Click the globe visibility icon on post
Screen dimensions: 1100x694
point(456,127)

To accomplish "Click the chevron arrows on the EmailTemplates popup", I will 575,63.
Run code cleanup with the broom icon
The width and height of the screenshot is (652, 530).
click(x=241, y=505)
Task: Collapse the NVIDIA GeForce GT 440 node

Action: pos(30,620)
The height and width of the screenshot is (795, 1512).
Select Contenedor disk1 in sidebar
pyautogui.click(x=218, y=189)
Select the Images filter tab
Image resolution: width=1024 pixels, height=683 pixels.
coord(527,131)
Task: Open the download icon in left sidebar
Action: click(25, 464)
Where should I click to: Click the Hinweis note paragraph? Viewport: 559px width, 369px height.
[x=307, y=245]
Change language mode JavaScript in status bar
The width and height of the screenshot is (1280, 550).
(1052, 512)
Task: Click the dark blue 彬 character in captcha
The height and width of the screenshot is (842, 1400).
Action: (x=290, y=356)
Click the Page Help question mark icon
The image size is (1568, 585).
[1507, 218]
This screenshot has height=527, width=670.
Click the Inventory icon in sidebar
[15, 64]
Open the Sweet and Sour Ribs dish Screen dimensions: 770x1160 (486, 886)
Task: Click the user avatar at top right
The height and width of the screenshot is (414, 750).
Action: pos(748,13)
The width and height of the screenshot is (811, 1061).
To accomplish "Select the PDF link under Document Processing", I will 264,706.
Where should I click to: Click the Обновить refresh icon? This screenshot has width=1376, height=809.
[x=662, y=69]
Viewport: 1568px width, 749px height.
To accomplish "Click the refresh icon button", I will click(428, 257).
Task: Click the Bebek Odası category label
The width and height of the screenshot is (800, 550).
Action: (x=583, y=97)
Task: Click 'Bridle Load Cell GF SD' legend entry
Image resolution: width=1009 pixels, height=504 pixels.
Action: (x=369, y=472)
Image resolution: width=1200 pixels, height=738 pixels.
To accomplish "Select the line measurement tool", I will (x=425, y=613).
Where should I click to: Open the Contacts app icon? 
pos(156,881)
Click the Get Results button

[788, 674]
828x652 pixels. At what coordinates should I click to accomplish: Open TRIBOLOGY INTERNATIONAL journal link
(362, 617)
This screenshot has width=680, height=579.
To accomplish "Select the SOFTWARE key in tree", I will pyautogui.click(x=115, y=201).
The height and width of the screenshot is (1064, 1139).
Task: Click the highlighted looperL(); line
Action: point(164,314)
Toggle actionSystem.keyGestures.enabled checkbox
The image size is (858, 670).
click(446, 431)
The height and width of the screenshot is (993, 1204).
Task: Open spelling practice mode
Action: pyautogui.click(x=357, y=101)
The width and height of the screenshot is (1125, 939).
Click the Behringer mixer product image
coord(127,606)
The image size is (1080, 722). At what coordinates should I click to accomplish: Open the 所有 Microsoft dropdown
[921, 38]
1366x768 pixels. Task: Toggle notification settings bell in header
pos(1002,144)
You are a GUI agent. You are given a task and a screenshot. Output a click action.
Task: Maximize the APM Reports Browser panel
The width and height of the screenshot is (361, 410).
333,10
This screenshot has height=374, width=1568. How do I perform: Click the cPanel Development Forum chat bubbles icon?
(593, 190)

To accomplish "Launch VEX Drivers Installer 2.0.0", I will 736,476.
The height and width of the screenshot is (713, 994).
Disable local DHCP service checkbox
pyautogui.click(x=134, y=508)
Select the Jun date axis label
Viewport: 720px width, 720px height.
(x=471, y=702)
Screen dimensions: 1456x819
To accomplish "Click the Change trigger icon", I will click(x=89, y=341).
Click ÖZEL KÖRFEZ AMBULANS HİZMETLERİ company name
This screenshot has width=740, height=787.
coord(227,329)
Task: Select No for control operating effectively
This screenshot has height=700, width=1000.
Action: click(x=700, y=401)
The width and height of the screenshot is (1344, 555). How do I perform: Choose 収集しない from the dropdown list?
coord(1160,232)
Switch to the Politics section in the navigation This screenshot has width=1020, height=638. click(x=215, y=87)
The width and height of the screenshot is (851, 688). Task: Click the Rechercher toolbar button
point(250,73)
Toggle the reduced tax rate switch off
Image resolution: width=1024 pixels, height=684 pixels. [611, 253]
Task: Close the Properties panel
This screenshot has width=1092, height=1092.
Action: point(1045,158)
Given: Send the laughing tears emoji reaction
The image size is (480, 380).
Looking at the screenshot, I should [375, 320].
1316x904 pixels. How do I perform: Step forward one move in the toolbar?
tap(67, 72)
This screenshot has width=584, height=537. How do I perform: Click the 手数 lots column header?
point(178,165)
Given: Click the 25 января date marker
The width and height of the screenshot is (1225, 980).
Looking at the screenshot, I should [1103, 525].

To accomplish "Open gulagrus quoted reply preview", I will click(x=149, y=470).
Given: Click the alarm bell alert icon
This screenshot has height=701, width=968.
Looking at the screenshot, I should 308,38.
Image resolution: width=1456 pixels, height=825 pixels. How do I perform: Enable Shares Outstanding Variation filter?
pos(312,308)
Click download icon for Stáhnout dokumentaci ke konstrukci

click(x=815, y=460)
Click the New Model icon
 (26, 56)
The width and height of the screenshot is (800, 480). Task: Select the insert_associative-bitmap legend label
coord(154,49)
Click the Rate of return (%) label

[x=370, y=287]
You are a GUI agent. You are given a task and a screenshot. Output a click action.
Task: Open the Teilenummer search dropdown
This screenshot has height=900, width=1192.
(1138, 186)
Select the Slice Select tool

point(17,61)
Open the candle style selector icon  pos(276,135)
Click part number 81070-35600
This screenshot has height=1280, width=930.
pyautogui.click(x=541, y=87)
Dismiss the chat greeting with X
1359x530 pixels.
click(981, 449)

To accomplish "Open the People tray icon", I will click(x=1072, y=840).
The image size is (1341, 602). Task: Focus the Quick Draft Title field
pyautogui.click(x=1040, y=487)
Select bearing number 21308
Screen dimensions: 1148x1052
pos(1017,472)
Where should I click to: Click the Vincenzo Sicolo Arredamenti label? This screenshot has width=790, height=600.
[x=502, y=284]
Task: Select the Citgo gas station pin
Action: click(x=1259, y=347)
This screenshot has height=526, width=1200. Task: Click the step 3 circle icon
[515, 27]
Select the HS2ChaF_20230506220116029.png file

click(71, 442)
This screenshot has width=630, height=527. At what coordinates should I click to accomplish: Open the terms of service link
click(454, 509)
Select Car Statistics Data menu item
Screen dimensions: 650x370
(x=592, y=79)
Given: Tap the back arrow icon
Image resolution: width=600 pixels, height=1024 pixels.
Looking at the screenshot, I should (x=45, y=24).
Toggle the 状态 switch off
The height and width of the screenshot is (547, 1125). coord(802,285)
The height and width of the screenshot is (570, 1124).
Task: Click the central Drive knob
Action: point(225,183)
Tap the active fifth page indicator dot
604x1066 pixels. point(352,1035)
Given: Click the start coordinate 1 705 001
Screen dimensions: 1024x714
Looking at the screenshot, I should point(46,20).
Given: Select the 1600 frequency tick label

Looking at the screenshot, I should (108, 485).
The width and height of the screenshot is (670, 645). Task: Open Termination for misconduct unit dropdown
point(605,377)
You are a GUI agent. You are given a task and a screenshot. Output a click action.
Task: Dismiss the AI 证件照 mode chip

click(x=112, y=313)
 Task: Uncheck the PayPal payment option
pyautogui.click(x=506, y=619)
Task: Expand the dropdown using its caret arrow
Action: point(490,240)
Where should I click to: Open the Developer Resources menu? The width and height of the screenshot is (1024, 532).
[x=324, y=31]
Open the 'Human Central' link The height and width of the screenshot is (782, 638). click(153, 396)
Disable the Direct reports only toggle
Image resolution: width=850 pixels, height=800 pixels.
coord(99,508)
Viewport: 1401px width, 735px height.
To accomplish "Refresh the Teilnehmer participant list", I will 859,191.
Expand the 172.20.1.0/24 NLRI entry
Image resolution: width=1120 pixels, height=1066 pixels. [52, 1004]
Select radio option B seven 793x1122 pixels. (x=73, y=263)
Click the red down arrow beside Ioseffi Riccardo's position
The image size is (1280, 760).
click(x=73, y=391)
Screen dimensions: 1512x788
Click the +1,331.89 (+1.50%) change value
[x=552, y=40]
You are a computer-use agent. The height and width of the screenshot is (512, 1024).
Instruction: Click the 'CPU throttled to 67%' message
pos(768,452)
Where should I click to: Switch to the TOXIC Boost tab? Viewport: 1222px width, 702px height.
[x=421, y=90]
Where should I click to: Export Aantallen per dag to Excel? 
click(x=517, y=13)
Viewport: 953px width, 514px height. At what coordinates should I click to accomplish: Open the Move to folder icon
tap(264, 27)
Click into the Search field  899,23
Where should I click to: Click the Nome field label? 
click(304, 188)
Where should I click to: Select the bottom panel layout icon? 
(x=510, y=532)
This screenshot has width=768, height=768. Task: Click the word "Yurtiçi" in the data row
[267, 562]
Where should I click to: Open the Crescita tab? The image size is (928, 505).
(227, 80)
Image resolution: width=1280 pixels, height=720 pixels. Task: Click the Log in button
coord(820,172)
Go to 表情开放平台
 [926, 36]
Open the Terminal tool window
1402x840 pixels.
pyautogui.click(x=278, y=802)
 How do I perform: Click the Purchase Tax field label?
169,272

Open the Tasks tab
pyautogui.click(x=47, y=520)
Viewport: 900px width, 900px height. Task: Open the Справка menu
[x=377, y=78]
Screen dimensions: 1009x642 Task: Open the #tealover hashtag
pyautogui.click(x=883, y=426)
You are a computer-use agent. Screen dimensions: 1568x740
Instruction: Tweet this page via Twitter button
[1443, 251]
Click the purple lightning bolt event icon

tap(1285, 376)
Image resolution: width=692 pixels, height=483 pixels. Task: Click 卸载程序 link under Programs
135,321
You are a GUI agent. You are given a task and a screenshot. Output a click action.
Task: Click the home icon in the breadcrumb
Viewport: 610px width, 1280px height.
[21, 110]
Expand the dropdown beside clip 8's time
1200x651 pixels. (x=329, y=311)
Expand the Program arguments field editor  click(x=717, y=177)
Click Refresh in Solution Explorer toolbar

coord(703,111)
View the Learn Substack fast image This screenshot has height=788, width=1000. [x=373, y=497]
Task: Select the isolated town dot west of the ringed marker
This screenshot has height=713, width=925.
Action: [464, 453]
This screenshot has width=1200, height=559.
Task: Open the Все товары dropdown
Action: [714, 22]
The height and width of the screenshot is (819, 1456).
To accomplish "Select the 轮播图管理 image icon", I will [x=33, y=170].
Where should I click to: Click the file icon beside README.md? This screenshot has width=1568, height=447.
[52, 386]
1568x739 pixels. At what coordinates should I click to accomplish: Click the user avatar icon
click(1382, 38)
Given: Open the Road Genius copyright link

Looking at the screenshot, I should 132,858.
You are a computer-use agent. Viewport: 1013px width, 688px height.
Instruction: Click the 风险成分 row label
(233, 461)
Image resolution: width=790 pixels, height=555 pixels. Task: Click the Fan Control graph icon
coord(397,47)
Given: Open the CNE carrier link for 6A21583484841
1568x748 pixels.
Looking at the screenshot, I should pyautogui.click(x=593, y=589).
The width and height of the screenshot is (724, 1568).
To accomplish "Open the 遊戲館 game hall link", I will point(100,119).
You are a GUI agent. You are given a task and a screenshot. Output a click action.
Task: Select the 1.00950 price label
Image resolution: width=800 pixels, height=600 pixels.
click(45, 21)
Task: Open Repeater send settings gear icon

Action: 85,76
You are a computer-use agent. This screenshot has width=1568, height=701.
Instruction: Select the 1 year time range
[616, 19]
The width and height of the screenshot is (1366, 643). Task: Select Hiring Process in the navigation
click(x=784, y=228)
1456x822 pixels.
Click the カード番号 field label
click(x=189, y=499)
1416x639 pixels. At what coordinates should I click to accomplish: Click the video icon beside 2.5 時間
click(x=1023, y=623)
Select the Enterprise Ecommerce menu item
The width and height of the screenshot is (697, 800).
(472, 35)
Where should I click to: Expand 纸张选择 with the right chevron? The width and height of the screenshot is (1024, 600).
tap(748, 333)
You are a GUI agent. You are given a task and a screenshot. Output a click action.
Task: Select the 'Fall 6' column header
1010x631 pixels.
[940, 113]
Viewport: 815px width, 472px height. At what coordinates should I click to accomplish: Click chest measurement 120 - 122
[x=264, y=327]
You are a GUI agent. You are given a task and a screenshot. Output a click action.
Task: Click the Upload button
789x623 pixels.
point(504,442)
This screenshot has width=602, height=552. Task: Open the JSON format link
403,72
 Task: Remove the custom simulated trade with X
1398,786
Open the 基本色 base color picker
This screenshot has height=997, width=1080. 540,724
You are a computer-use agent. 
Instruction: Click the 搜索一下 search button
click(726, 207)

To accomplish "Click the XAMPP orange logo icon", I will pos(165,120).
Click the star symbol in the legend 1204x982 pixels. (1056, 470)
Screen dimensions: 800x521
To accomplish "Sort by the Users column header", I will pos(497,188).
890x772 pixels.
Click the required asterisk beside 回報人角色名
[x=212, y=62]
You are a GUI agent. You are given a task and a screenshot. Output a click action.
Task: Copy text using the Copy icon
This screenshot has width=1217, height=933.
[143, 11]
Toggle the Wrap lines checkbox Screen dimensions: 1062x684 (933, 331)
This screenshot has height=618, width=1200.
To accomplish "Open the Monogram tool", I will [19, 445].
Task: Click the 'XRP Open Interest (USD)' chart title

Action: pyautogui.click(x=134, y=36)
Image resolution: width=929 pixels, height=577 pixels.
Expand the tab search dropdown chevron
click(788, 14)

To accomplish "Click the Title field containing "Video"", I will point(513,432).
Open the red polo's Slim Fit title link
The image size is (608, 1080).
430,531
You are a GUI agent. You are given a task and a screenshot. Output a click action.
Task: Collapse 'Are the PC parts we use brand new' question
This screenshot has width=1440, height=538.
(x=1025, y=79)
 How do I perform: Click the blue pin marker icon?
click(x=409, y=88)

What the exercise asks: Lines containing the word "question" are to be tallied across the entries above; give only the resulting count.

Answer below: 2